Collected data entries
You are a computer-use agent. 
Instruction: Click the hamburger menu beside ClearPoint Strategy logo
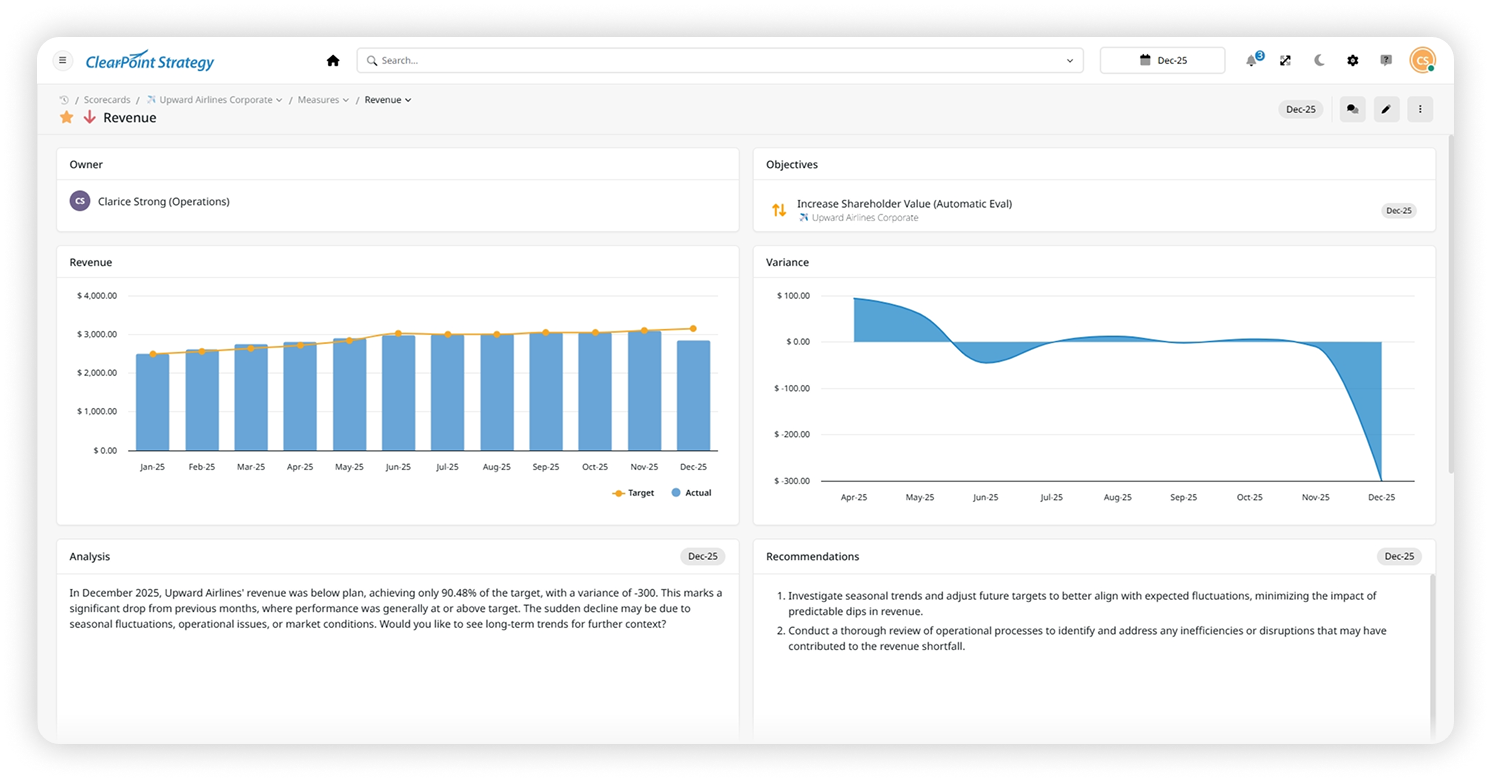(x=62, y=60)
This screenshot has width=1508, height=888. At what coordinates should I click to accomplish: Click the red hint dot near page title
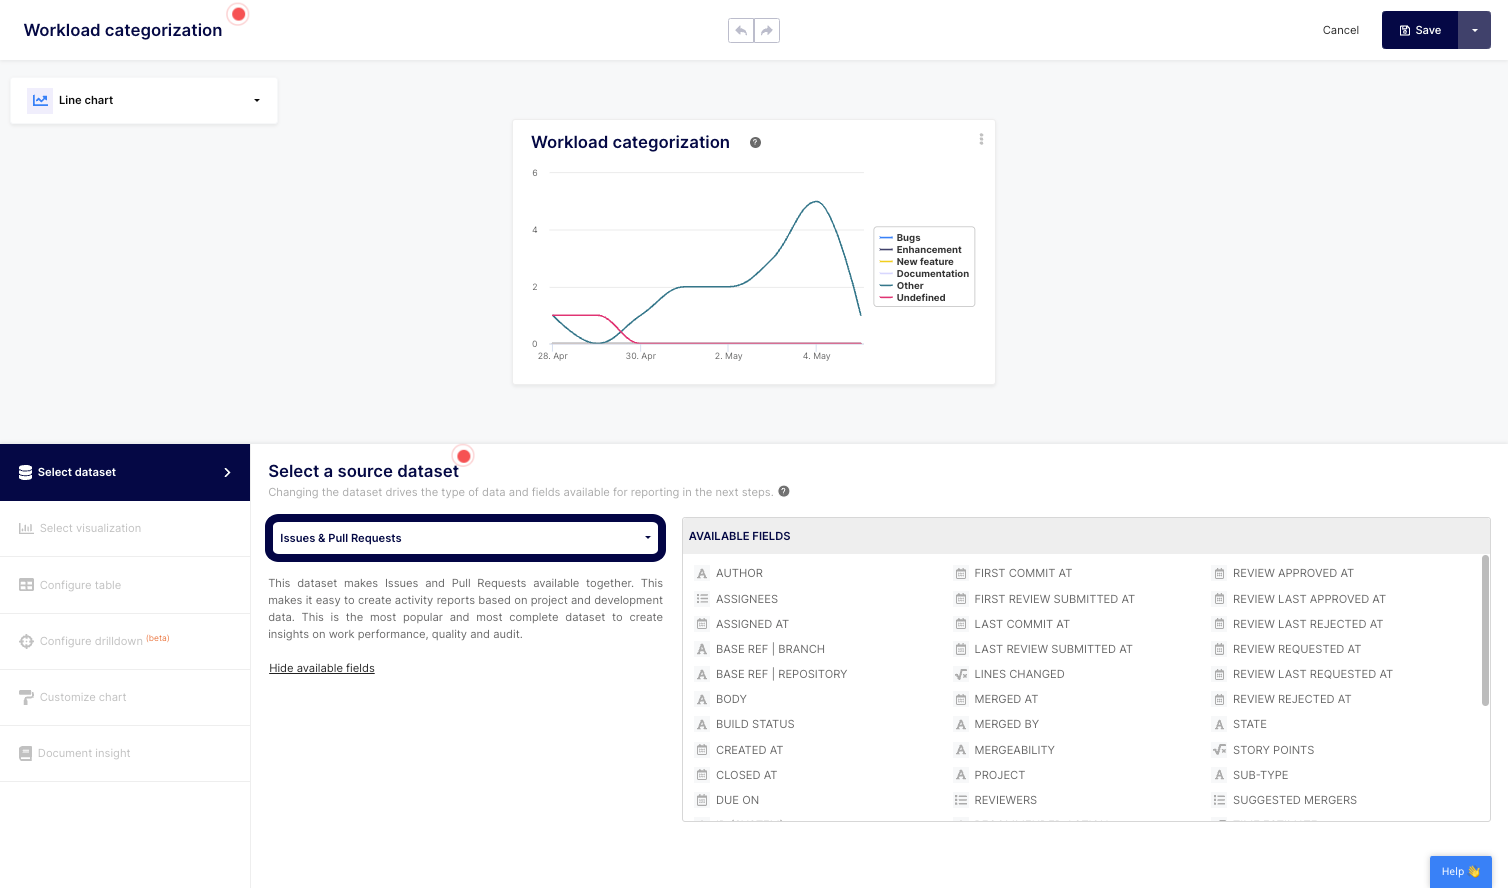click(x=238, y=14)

TASK STATEMENT: When you reach the line that contains "This screenshot has" in the records above, copy it and every line after it exactly through the last one, leaving out the pictures.

EXERCISE RESULT:
This screenshot has width=1508, height=888. At what coordinates should I click to accomplish: Click the red hint dot near page title
click(x=238, y=14)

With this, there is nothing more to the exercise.